• SEITENTEXT:
Biographie

Pokorny, Joachim

Herkunft: Schlesien (Ober- u. Niederschlesien)
Beruf: Maschinenbauingenieur, Heimatforscher
* 25. Januar 1921 in Katscher/Oberschlesien
† 5. Juni 2003 in Soest

Joachim Pokorny stammte aus einer Lehrerfamilie in Oberschlesien. Seine Geburtsstadt Katscher war damals eine gepflegte, deutsche Kleinstadt mit langer Tradition in der Textilherstellung, mit beachtenswerter weiterer Industrie im Regierungsbezirk Oppeln, Kreis Leobschütz. Etwa zwei km südlich befand sich die Grenze zu Mähren, ein Landesteil der infolge des Zerfalls von Österreich-Ungarn 1918 gerade entstandenen Tschechoslowakei. Die Region um Katscher wurde mitunter inoffiziell als Preußisch-Mähren bezeichnet, da sie einst mährisch, erst 1742 von Österreich an Preußen abgetreten und Schlesien zugeschlagen wurde. Hinsichtlich der kirchlichen Administration unterstand sie noch immer dem Bischof im mährischen Olmütz (tschechisch: Olomouc).

• SCHRIFTLICHE AUFGABE A: In welcher Stadt starb Joachim Pokorny laut dem Seitentext?
Zwischen dem Seitentext und den Zeilen besteht kein Zusammenhang.

• ZU BEARBEITENDE ZEILEN:
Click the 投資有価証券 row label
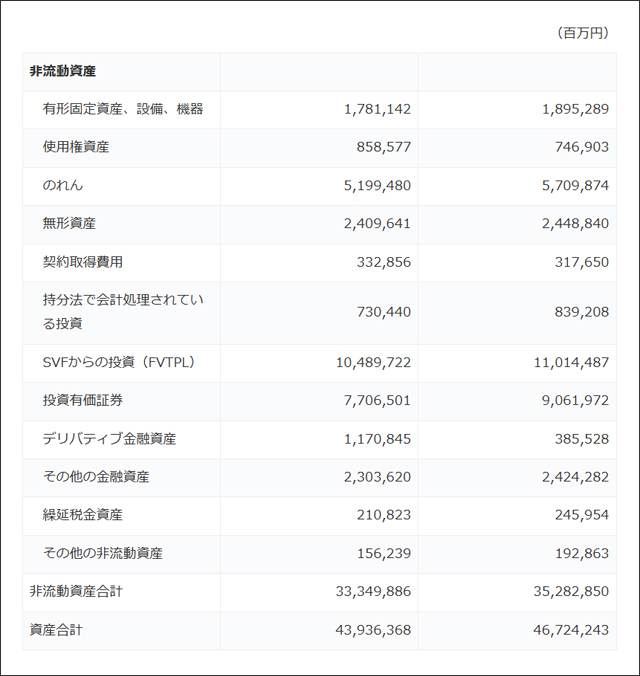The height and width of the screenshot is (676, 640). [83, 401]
* * *
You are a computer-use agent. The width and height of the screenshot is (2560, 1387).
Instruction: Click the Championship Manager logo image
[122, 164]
==
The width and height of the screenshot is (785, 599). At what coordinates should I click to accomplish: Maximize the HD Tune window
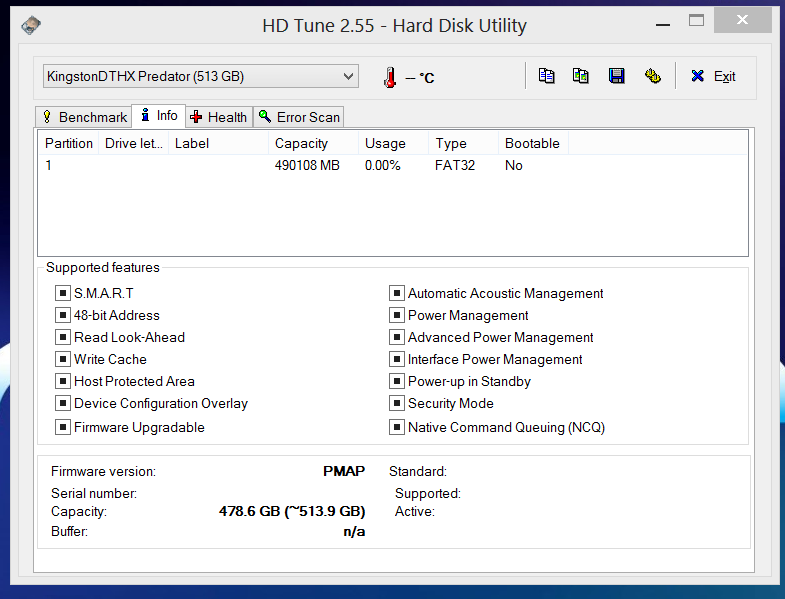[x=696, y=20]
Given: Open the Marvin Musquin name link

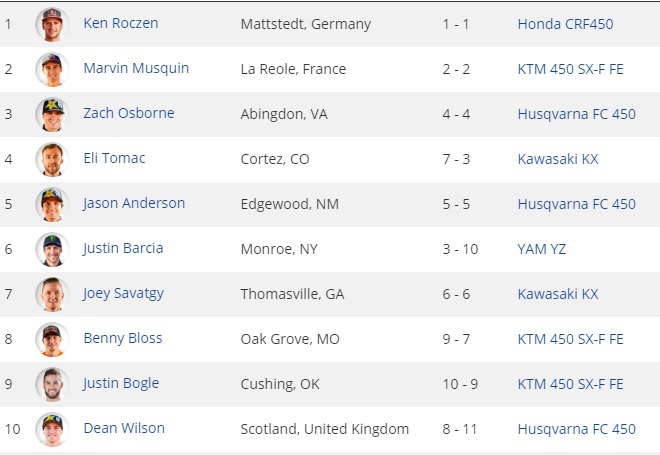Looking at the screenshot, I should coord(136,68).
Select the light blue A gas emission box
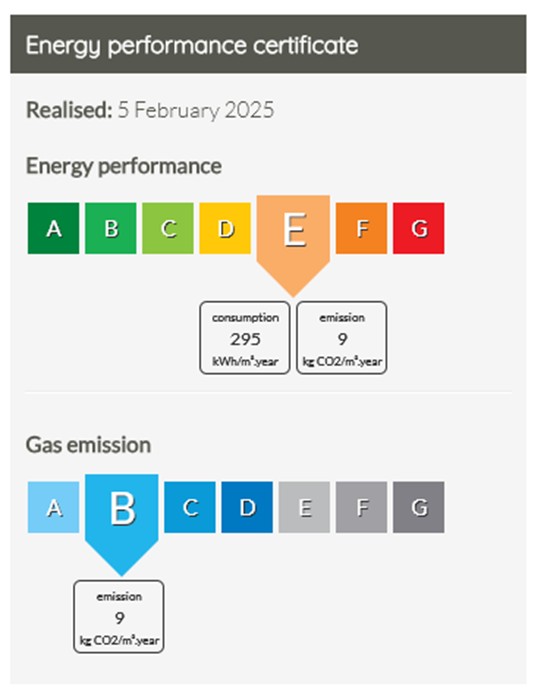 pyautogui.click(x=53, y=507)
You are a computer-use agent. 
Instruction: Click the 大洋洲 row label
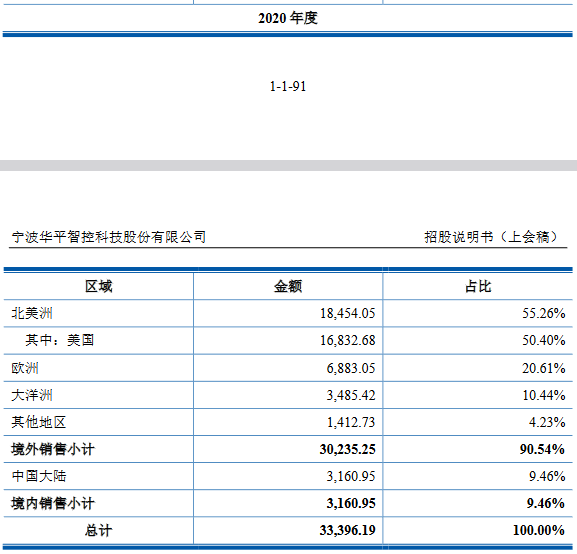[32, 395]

• SCHRIFTLICHE AUFGABE B: Ermitteln Sie, wie viele Zeilen die Zeichenfolge "computer" enthalten, und beachten Sie dabei die Groß- und Kleinschreibung. Nennen Sie ausschließlich die Zahl.

• SCHRIFTLICHE ANTWORT A: In Soest.

• SCHRIFTLICHE ANTWORT B: 2